A post shared by Fabricio Carpinejar (@fabriciocarpinejar) on

Rede social, haters e saúde mental

Apesar de ter se tornado um ambiente de trabalho para alguns e uma válvula de escape para outros, as redes sociais estão virando um ambiente cada vez mais nocivo, e seu lado negativo é detalhado pela psicóloga Ellen Moraes Senra.

“As redes sociais se tornaram um grande ringue, onde as pessoas se vestem de máscaras para ofender os outros partindo do princípio de que não vai haver consequências, sendo que quem está sendo alvo está sofrendo”, afirma.

depressao celular redes sociais 0719 1400x800
KieferPix/Shutterstock

Isso, de acordo com ela, é especialmente prejudicial para quem, como Alinne, já tem a saúde mental fragilizada. “É aí que a situação se complica ainda mais. Quando a pessoa já sofre de algum transtorno mental, seja ele qual for, ela acaba realmente não dando conta, recebendo aquilo com uma carga emocional muito maior do que uma pessoa que não sofre de transtorno algum”, explica Ellen, ressaltando que, para quem é suicida, situações assim podem ser um gatilho.

Outro ponto importante do debate é o fato de que, como pessoas famosas estão constantemente sob os holofotes e recebem milhares de comentários e mensagens diariamente, não é raro encontrar quem tenha para si a ideia de que eles não se afetam com o ódio que aparece em suas redes sociais. Isso, conforme explica Ellen, não é a realidade, já que a exposição é algo bem pesado na vida de qualquer um.

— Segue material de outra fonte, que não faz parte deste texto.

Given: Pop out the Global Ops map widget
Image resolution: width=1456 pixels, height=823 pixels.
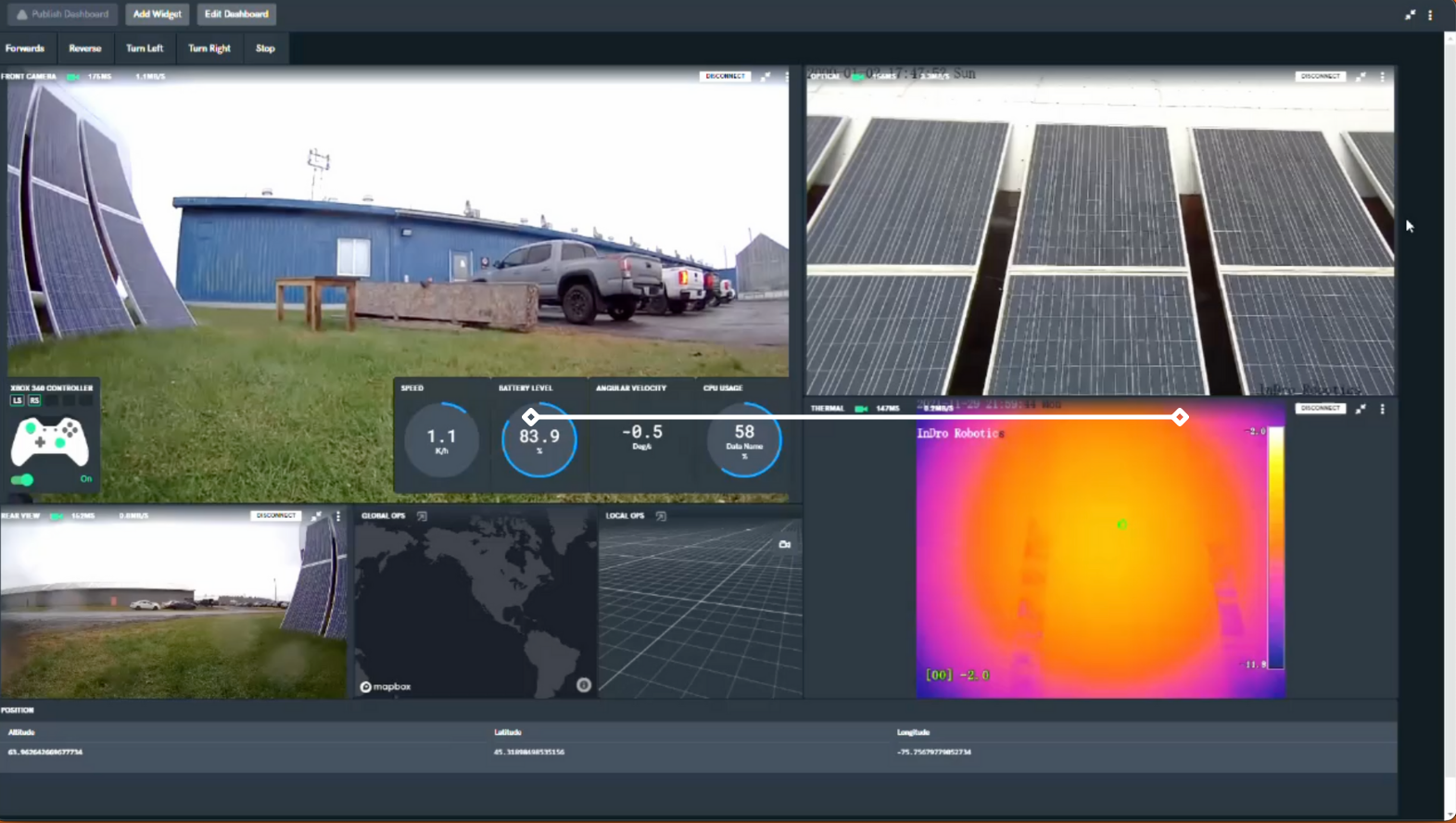Looking at the screenshot, I should tap(422, 516).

internet hater notebook 1217 1400x800
ValeraJakushev/shutterstock

“Pessoas que são influenciadoras, famosas, que têm sua vida exposta com frequência, sofrem, sim, muito com o que é dito sobre sua vida pessoal. Qualquer pessoa que veja sua vida exposta, que está sendo julgada a todo momento por todo mundo nas redes e na vida, vai sentir. Pessoas famosas estão mais habituadas a precisar lidar com esse tipo de situação, mas isso não quer dizer que não gere sofrimento para elas também”, diz Ellen.

Para a especialista, o caso de Alinne deve ensinar uma lição. “Ela sofria de depressão, compartilhava isso com o público e usava a rede como um recurso para buscar apoio e auxiliar pessoas que sofriam do mesmo mal. O que houve foi que os juízes das redes sociais se apropriaram dessa circunstância e simplesmente julgaram a menina. O ideal é que a gente reforce a necessidade de menos julgamento e mais acolhimento”, conclui.